(Supplied data)

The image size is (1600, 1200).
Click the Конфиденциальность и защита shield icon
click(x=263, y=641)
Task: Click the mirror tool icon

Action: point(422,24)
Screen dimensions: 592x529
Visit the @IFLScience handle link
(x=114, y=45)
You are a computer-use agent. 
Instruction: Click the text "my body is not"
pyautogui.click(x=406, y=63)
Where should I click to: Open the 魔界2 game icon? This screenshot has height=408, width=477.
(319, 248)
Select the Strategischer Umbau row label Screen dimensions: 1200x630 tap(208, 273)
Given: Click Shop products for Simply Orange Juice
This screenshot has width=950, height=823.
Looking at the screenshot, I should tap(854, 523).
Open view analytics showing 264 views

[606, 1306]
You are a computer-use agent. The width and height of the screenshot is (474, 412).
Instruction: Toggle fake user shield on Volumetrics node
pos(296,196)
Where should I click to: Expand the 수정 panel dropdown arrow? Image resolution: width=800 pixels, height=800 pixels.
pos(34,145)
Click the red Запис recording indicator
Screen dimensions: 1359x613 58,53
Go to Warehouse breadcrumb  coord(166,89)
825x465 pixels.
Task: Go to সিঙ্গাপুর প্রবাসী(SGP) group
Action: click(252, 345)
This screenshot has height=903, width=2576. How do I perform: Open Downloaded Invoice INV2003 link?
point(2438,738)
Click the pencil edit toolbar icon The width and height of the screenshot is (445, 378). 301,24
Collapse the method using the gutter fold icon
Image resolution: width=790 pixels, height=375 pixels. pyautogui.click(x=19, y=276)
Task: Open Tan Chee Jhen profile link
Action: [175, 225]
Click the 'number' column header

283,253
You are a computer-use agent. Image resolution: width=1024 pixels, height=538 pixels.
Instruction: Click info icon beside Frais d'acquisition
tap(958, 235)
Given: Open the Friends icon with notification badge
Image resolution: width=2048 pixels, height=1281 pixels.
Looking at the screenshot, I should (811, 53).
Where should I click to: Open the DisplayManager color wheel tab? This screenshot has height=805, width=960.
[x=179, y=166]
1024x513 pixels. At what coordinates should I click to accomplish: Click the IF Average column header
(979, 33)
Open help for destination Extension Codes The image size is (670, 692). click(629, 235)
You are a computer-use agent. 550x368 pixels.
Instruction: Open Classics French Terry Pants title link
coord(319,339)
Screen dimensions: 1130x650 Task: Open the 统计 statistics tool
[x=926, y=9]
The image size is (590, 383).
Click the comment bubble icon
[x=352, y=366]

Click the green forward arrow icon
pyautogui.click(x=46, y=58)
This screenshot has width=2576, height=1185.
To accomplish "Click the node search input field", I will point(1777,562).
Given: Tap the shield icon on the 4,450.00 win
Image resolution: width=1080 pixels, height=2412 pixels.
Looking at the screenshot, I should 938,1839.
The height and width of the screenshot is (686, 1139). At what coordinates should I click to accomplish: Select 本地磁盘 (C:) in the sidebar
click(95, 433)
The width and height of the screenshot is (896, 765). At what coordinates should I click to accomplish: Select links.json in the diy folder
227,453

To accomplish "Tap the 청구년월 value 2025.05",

(What is required)
Exactly as written, copy the lines from the one containing "Instruction: Open Classics" to the end of the entries, both ends included.

(Written solution)
Instruction: Open Classics French Terry Pants title link
coord(319,339)
Screen dimensions: 1130x650 Task: Open the 统计 statistics tool
[x=926, y=9]
The image size is (590, 383).
Click the comment bubble icon
[x=352, y=366]

Click the green forward arrow icon
pyautogui.click(x=46, y=58)
This screenshot has width=2576, height=1185.
To accomplish "Click the node search input field", I will point(1777,562).
Given: Tap the shield icon on the 4,450.00 win
Image resolution: width=1080 pixels, height=2412 pixels.
Looking at the screenshot, I should 938,1839.
The height and width of the screenshot is (686, 1139). At what coordinates should I click to accomplish: Select 本地磁盘 (C:) in the sidebar
click(95, 433)
The width and height of the screenshot is (896, 765). At what coordinates should I click to accomplish: Select links.json in the diy folder
227,453

To accomplish "Tap the 청구년월 value 2025.05",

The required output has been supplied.